1 Program


This chapter includes the following recipes. To manipulate vectors with purrr, see Transform Lists and Vectors.


What you should know before you begin

The tidyverse is a collection of R packages that are designed to work well together. There are about 25 packages in the tidyverse. An R package is a bundle of functions, documentation, and data sets. R has over 13,000 packages. These are not installed with R, but are archived online for when you need them.

To use an R package, you must:

  1. Install the package on your local machine with install.packages(). You only need to do this once per machine.

  2. Load the package into your R session with library(). You need to do this each time you start a new R session (if you wish to use the package in that session).

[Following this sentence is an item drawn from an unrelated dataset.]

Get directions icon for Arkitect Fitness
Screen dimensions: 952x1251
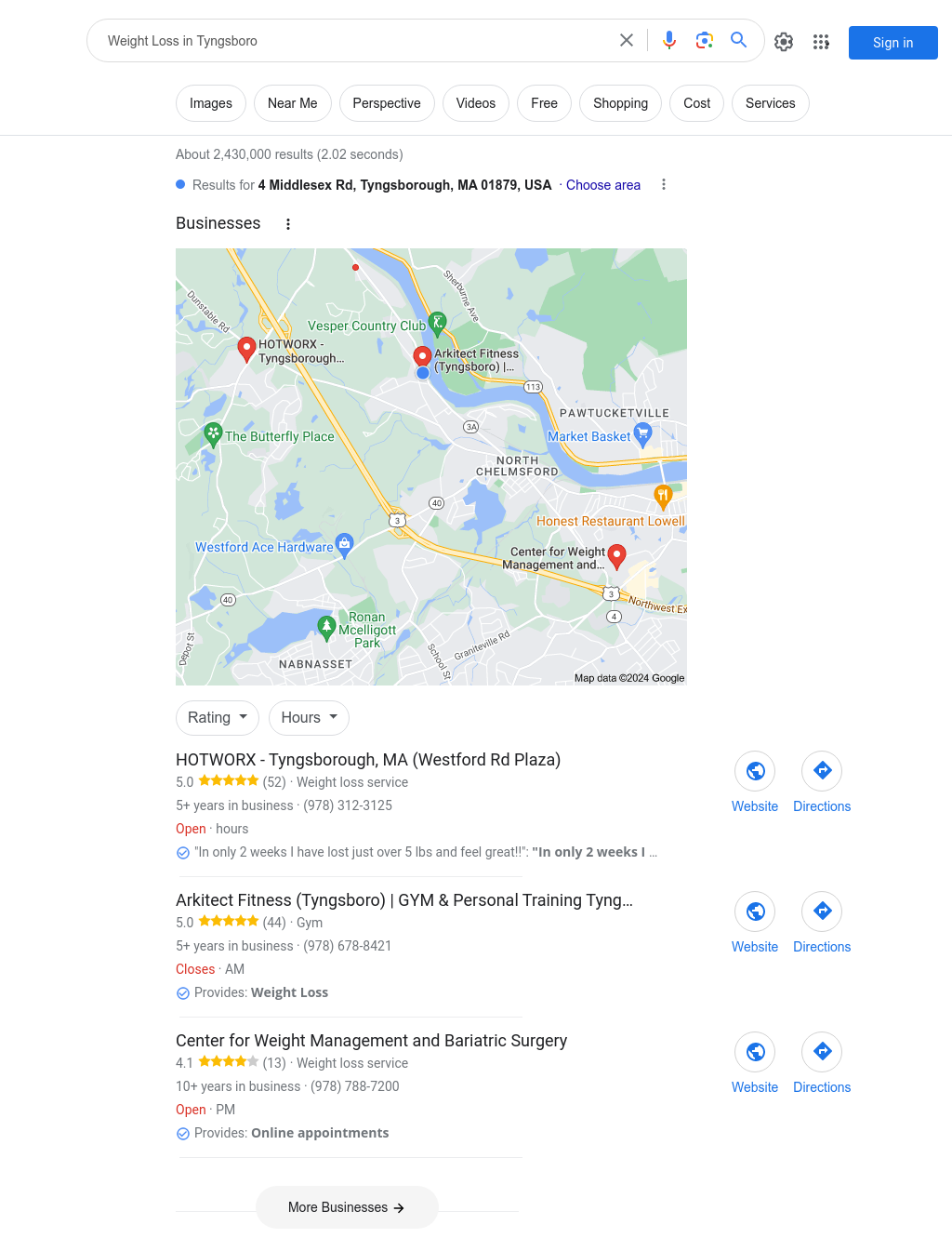(x=822, y=912)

You cannot use the contents of a package until you load the package in your current R session. You should update your packages from time to time to receive the latest improvements from package authors.
Tidyverse functions are designed to be used with the %>% operator. %>% links R functions together to create a “pipe” of functions that are run in sequence: %>% passes the output of one function to the input of the next. %>% comes with the dplyr package, which imports it from the magrittr package.

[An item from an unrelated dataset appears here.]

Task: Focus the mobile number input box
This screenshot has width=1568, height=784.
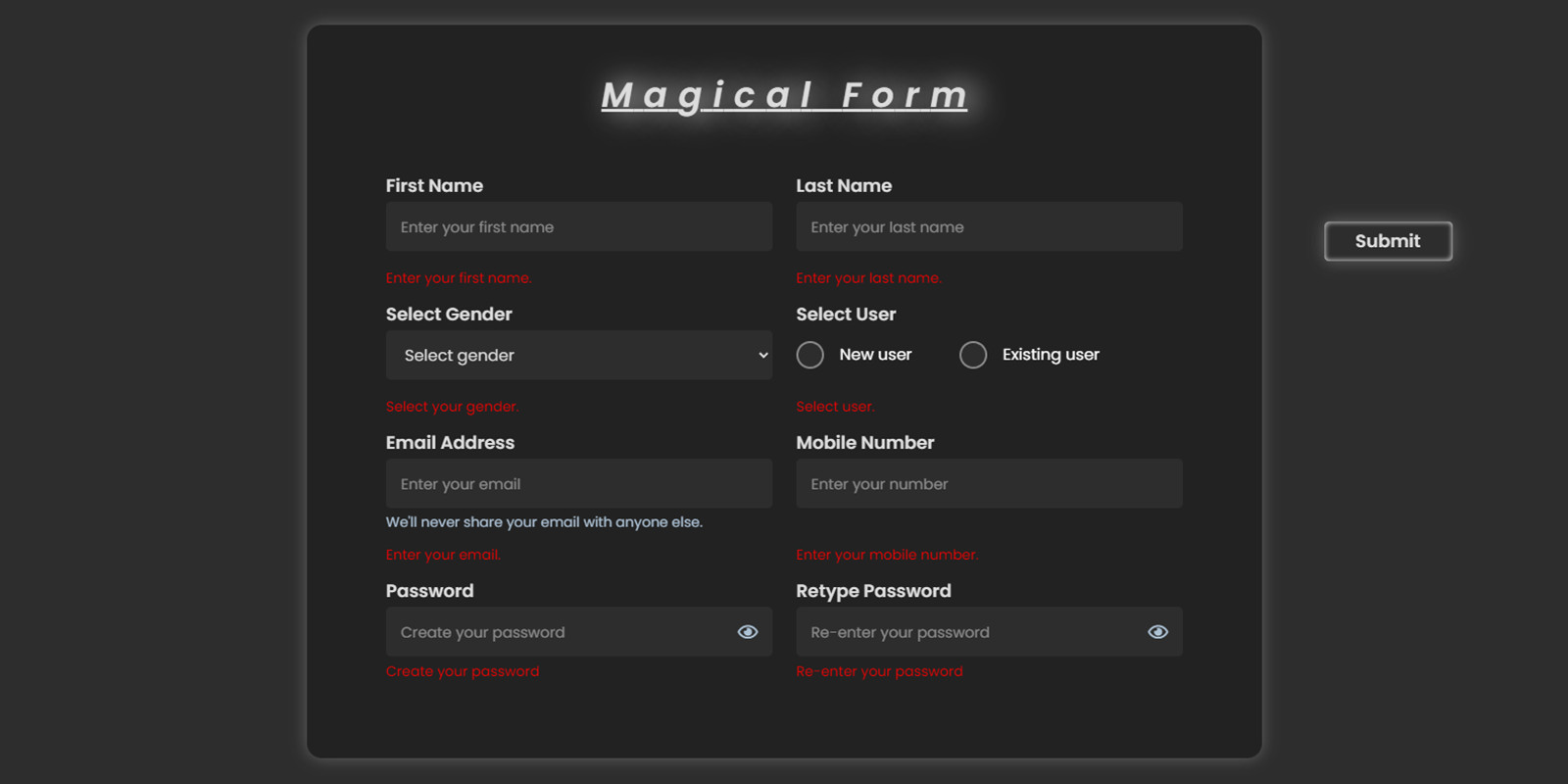Action: point(988,484)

1.1 Install a tidyverse package

You’d like to install a package that is in the tidyverse.

Solution

install.packages("dplyr")

Discussion

Tidyverse packages can be installed in the normal way with install.packages(). See ?install.packages for installation details.

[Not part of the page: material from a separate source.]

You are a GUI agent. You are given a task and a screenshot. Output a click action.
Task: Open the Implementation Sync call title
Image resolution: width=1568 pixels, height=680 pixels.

By default, install.packages() will download packages from https://cran.r-project.org, or one of its mirrors—so be sure you are connected to the internet when you run it.

1.2 Install all of the tidyverse packages

You’d like to install all of the packages in the tidyverse with a single command.

Solution

install.packages("tidyverse")

Discussion

The tidyverse package provides a shortcut for downloading all of the packages in the tidyverse. tidyverse purposefully lists every package in the tidyverse as one of its dependencies. This causes R to install all of the packages in the tidyverse when R installs tidyverse.

install.packages("tidyverse") will install the following packages:

##  [1] "broom"       "cli"         "crayon"      "dplyr"       "dbplyr"     
##  [6] "forcats"     "ggplot2"     "haven"       "hms"         "httr"       
## [11] "jsonlite"    "lubridate"   "magrittr"    "modelr"      "purrr"      
## [16] "readr"       "readxl\n(>=" "reprex"      "rlang"       "rstudioapi" 
## [21] "rvest"       "stringr"     "tibble"      "tidyr"       "xml2"       
## [26] "tidyverse"

1.3 Load a tidyverse package

You want to load a package that is in the tidyverse, so that you can use its contents. You’ve already installed the package on your computer.

Solution

library("dplyr")

Discussion

You can load individual tidyverse packages with library(). The package will stay loaded until you end your R session or run detach() on the package. If you begin a new R session, you will need to reload the package in the new session with library().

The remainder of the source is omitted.